Work request: Return only what runs from the line containing "Where should I" through the last line of the entries below, exactly, omitting pictures.

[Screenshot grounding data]
......

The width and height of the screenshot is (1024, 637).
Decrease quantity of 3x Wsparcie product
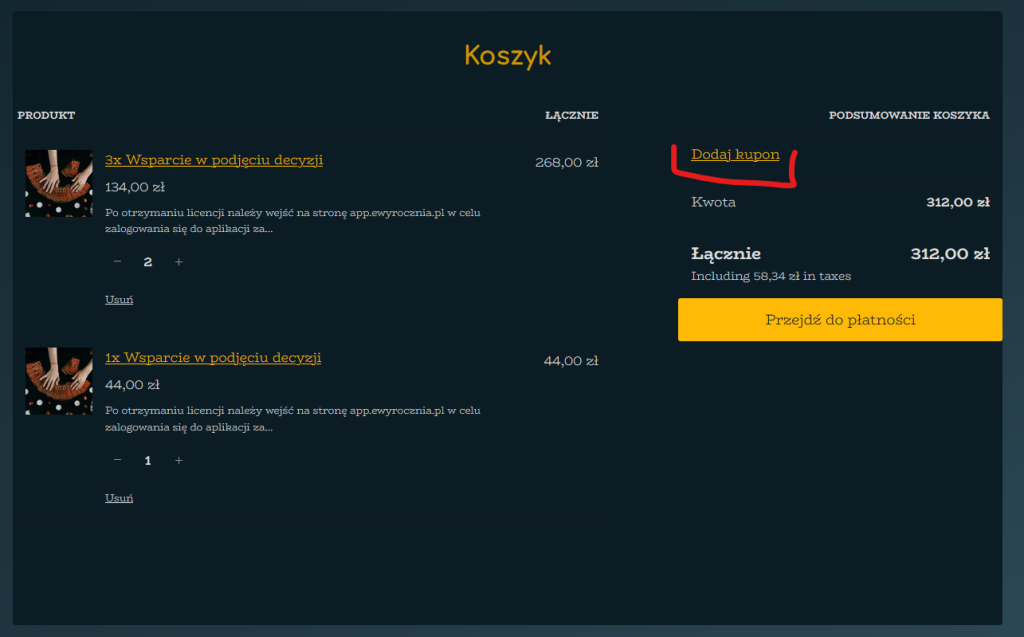[118, 262]
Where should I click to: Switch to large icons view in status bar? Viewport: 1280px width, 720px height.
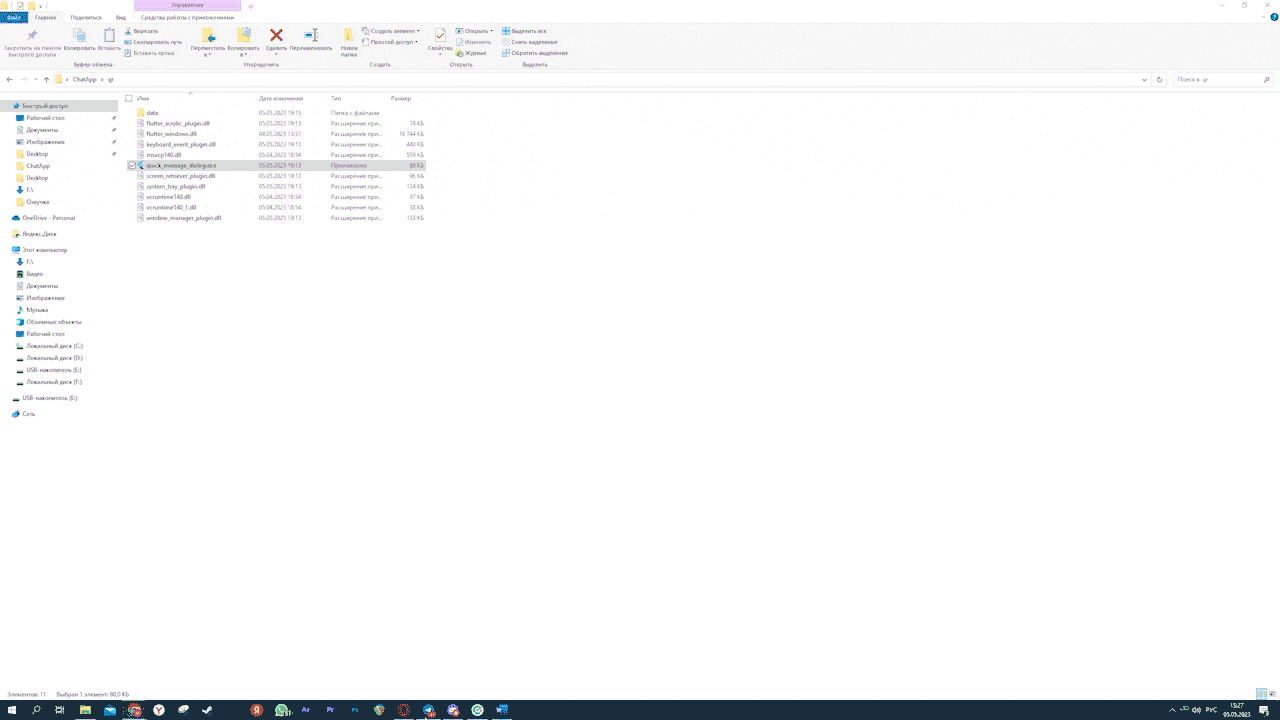(1272, 694)
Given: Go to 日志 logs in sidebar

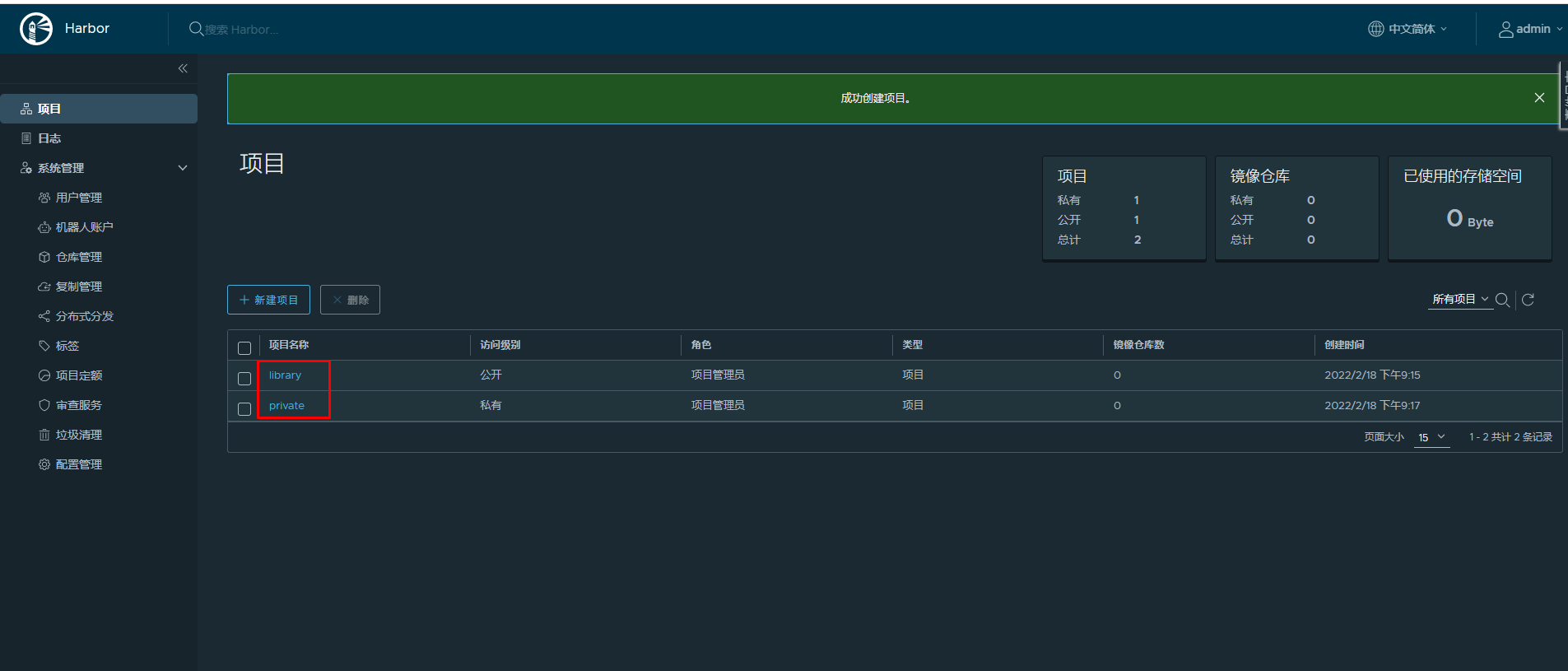Looking at the screenshot, I should [49, 138].
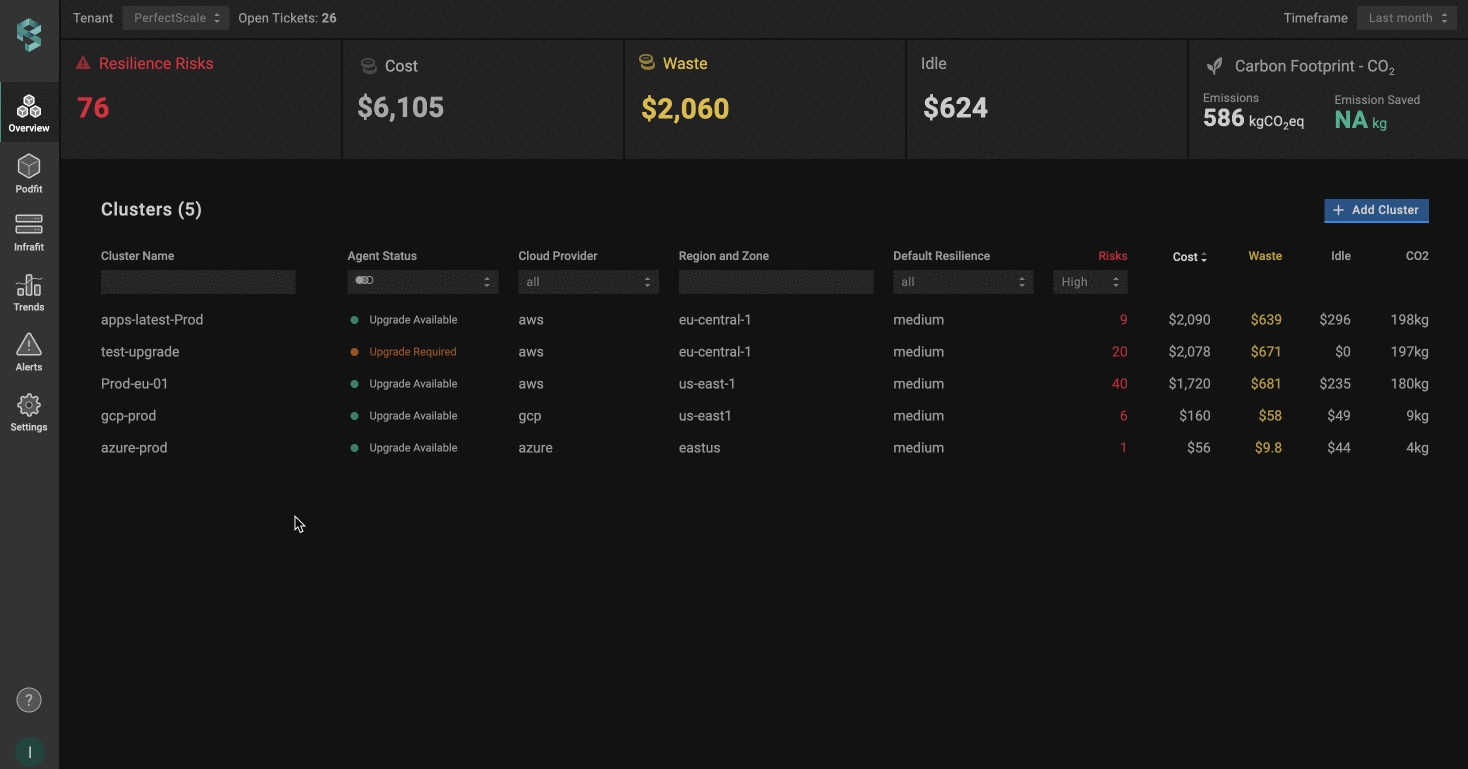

......

Solution for this problem:
Where should I click to: Switch to large icons view in status bar? Viewport: 1280px width, 720px height.
(1272, 694)
Given: Go to 日志 logs in sidebar

Looking at the screenshot, I should [49, 138].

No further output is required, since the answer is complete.